Territoires Nord

Un plan de paysage pour les huit sites carriers du parc régional de l’Avesnois

A la charnière des années 1980 et 1990, la réalisation du tunnel sous la Manche et des infrastructures associées eut pour conséquence une intensification de la production du bassin carrier de Marquise (2 500 hectares), qui entraîna un bouleversement du paysage de cette partie littorale du Boulonnais. Générant 1 tonne de stériles pour 2 tonnes de matériaux vendus, l’extraction de roche massive est, en effet, beaucoup plus impactante que l’exploitation de carrières alluvionnaires. Un modus vivendi était nécessaire pour sauvegarder à la fois la ressource économique, les contraintes des exploitants, le cadre de vie des habitants et la qualité des milieux naturels.
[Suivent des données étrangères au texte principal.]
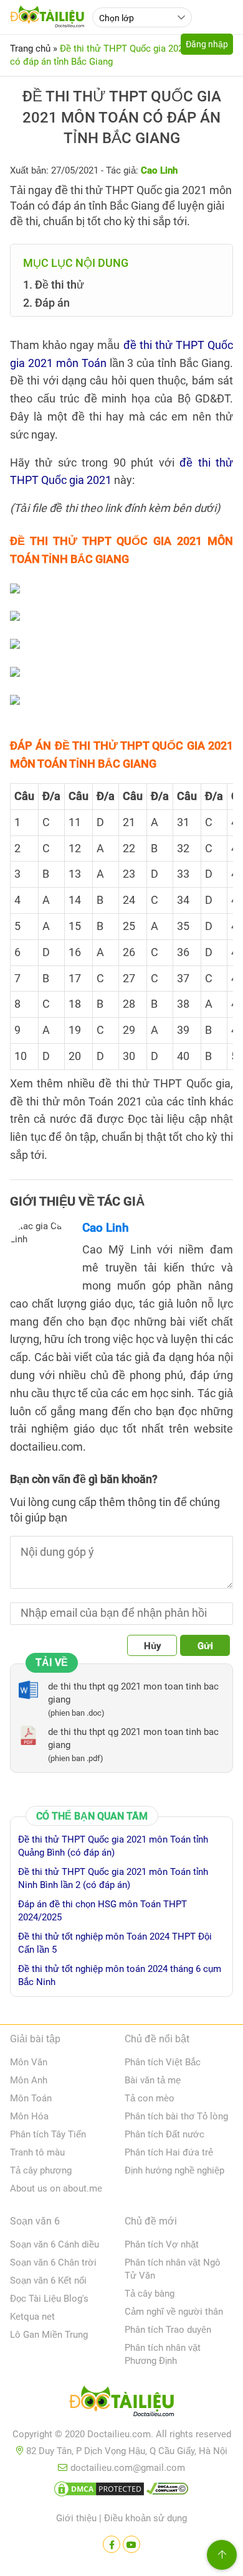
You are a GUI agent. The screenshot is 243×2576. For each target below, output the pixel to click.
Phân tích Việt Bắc (163, 2062)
C’est ainsi qu’à l’initiative des services de l’Etat et du Parc naturel régional (PNR) du Boulonnais fut mis en œuvre, avec l’Union nationale des industries de carrières et matériaux de construction (Unicem) Nord, le plan de paysage du bassin carrier (marbre blanc) de Marquise, le premier du genre en France. Adopté en 1994 pour une durée de trente ans, celui-ci a été complété depuis par un volet biodiversité.

Deux ans d’étude.

Aujourd’hui, c’est au tour du PNR de l’Avesnois d’engager une démarche identique mais à une échelle beaucoup plus ambitieuse puisque huit carrières de pierre bleue (et six sociétés exploitantes), réparties sur un territoire de 120 000 hectares – chacun avec des caractéristiques paysagères très différentes – sont concernées.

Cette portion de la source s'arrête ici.